A new AI breakthrough developed by Microsoft will remove language barriers and help people around the world communicate better
Since the Tower of Babel, humans have never been closer than it is today. With the global emergence of the Internet and advances in translation and speech technologies, it’s now possible to communicate with people around the world than any other time in history. Microsoft is about to accelerate the process even further with the creation of the world’s first the first machine translation system. Researchers at Microsoft’s Asia and U.S. labs said that they have developed a translation system that can translate sentences of news articles from Chinese to English with the same quality and accuracy as a person.
Machine translation has made substantial advances in recent years, thanks in part to advances in AI chip sets, more research & development, and better algorithms. Millions of people are using machine translation today in online translation systems and mobile applications in order to communicate across language barriers. The challenge has always been whether the approach achieve parity with human translation. So, the question then becomes, what is human parity?
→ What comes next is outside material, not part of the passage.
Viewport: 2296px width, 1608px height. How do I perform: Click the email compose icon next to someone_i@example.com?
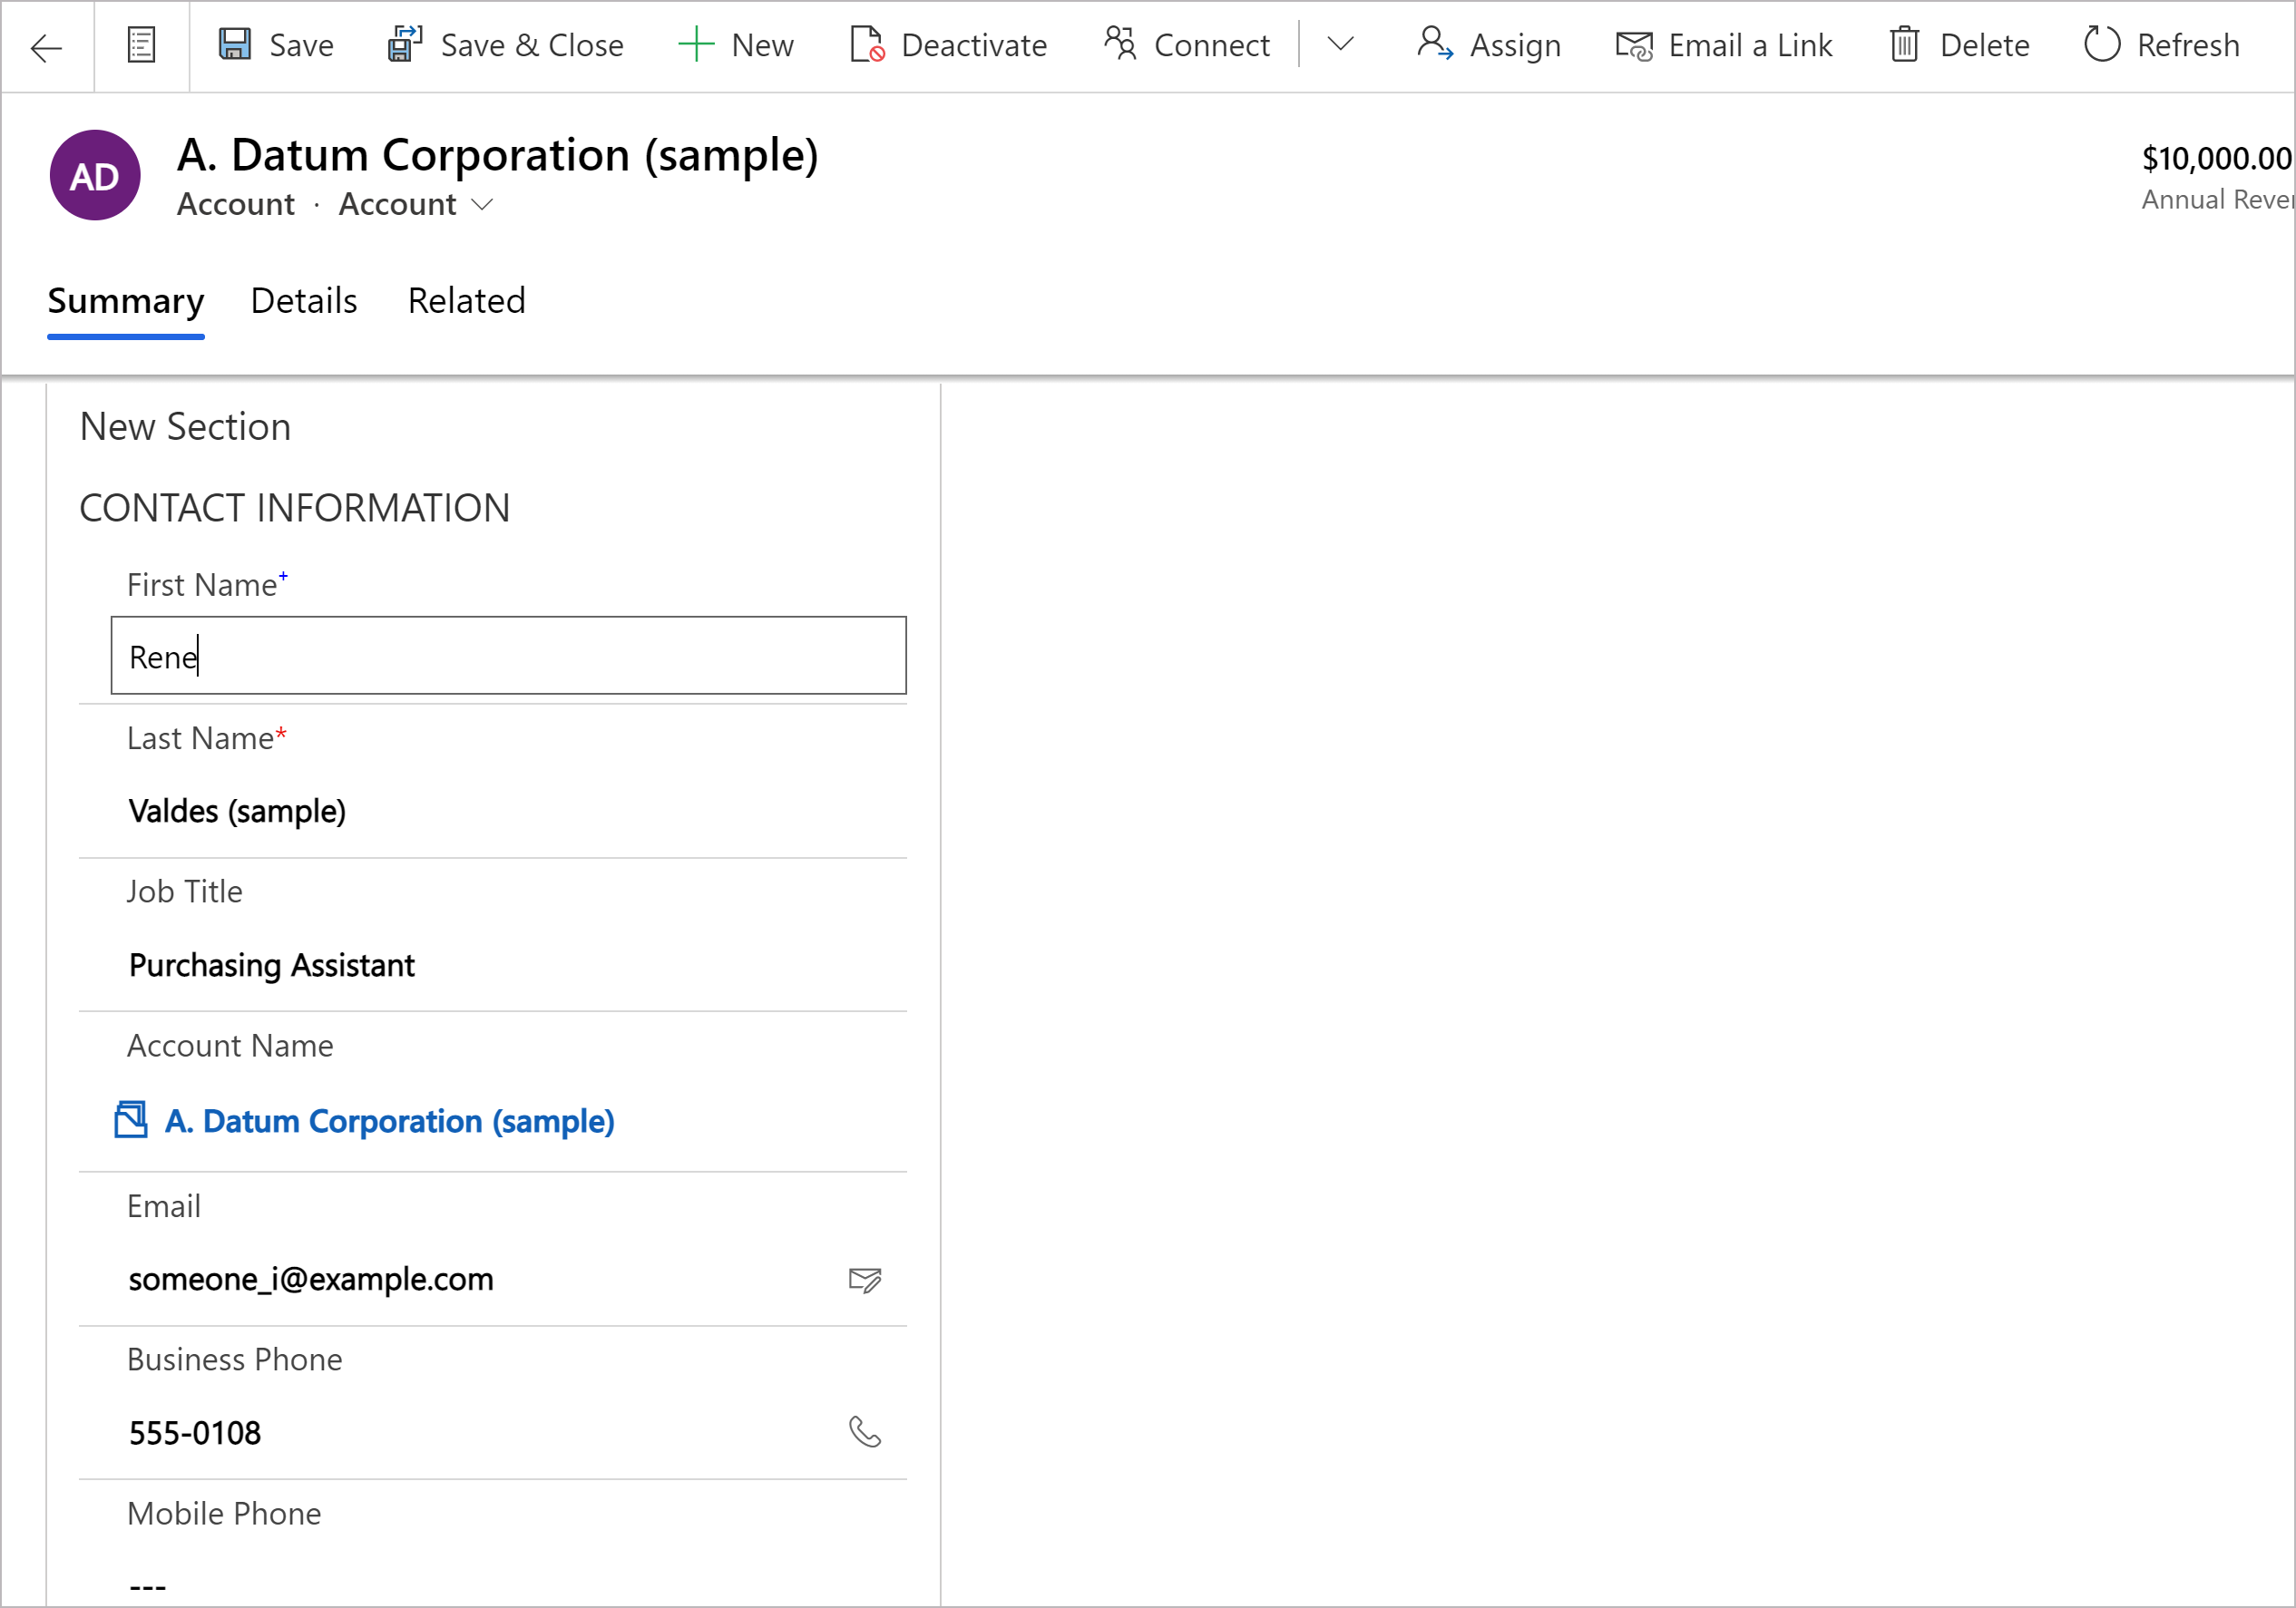(x=865, y=1277)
Microsoft provides two definitions in its 25-page research paper that defines human parity as: “If a bilingual human judges the quality of a candidate translation produced by a human to be equivalent to one produced by a machine, then the machine has achieved human parity.” Another definition is: “If there is no statistically significant difference between human quality scores for a test set of candidate translations from a machine translation system and the scores for the corresponding human translations then the machine has achieved human parity.”
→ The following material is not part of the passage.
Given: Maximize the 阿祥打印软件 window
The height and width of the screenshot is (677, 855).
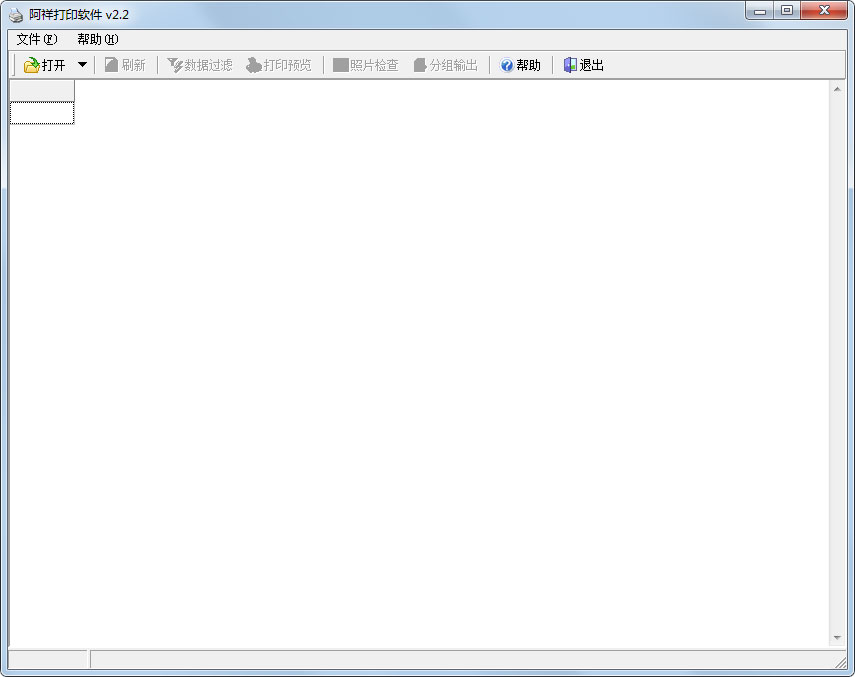Looking at the screenshot, I should click(x=787, y=11).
In the blog post, the researchers claimed their system achieved human parity on a commonly used test set of news stories, called newstest2017, which was developed by a group of industry and academic partners and released at a research conference called WMT17 last fall. The team also hired external bilingual human evaluators, who compared Microsoft’s results to two independently produced human reference translations, to ensure the results were both accurate and on par with what people would have done.
Xuedong Huang, the leader of a group that recently achieved human parity in a conversational speech recognition task, called it a major milestone in one of the most challenging natural language processing tasks. “Hitting human parity in a machine translation task is a dream that all of us have had,” Huang said. “We just didn’t realize we’d be able to hit it so soon.”
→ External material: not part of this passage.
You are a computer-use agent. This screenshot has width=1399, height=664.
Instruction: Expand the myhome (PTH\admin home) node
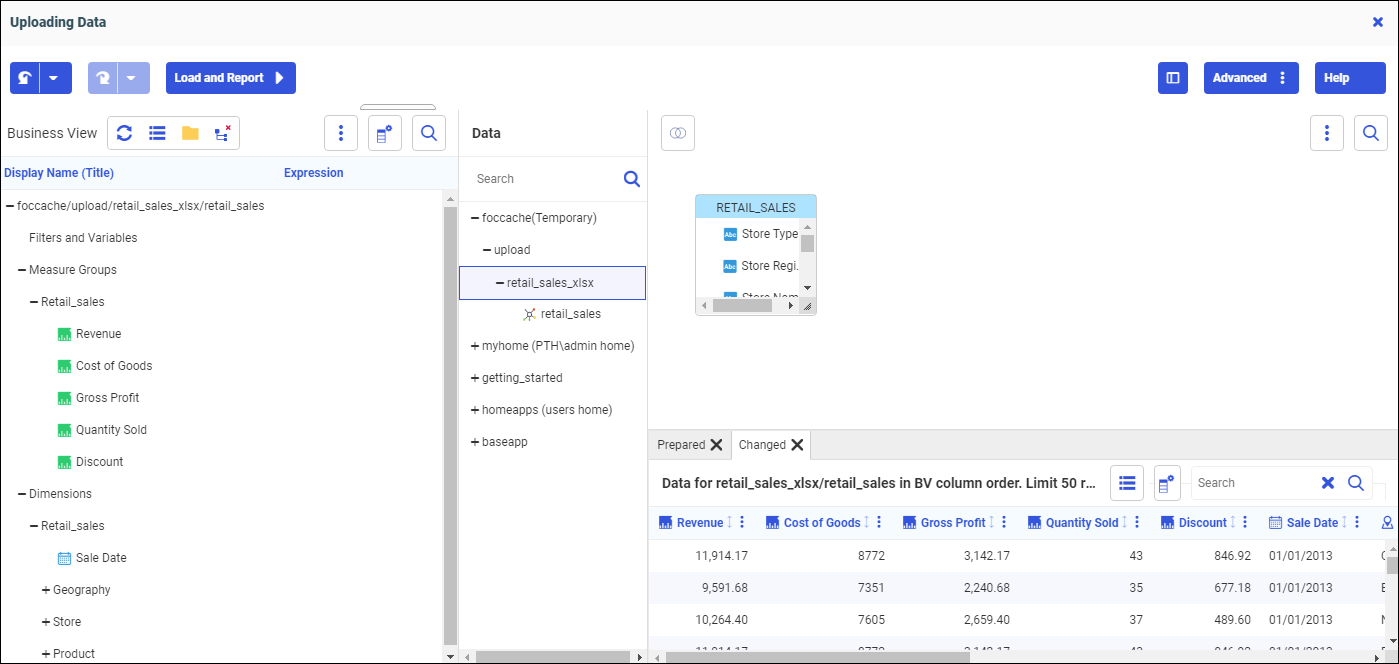pos(475,346)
Huang, a technical fellow in charge of Microsoft’s speech natural language and machine translation efforts, said the translation milestone was especially gratifying because of the possibilities it has for helping people understand each other better. “The pursuit of removing language barriers to help people communicate better is fantastic,” he said. “It’s very, very rewarding.” Researchers have worked on machine translation is a problem for decades – and, experts say, for much of that time many believed human parity could never be achieved. Still, the researchers cautioned that the milestone does not mean that machine translation is a solved problem.
This not the first time academic and industry researchers have worked on translation for years. However, with advances in AI chip set and better algorithms, they are now able to achieve greater breakthroughs by using a method of training AI systems called deep neural networks. That has allowed them to create more fluent, natural-sounding translations that take into account an even broader context than the previous approach, known as statistical machine translation.
To reach the human parity milestone on this dataset, three research teams in Microsoft’s Beijing and Redmond, Washington, research labs worked together to add a number of other training methods that would make the system more fluent and accurate. In many cases, these new methods mimic how people improve their own work iteratively, by going over it again and again until they get it right.
“Much of our research is really inspired by how we humans do things,” said Tie-Yan Liu, a principal research manager with Microsoft Research Asia in Beijing, who leads a machine learning team that worked on this project.
One method they used is dual learning. Think of this as a way of fact-checking the system’s work: Every time they sent a sentence through the system to be translated from Chinese to English, the research team also translated it back from English to Chinese.
Another method they used is called deliberation networks, is similar to how people edit and revise their own writing by going through it again and again. The researchers taught the system to repeat the process of translating the same sentence over and over, gradually refining and improving the response.
They also used one technique, called joint training, to iteratively boost the English-to-Chinese and Chinese-to-English translation systems. With this method, the English-to-Chinese translation system translates new English sentences into Chinese in order to obtain new sentence pairs.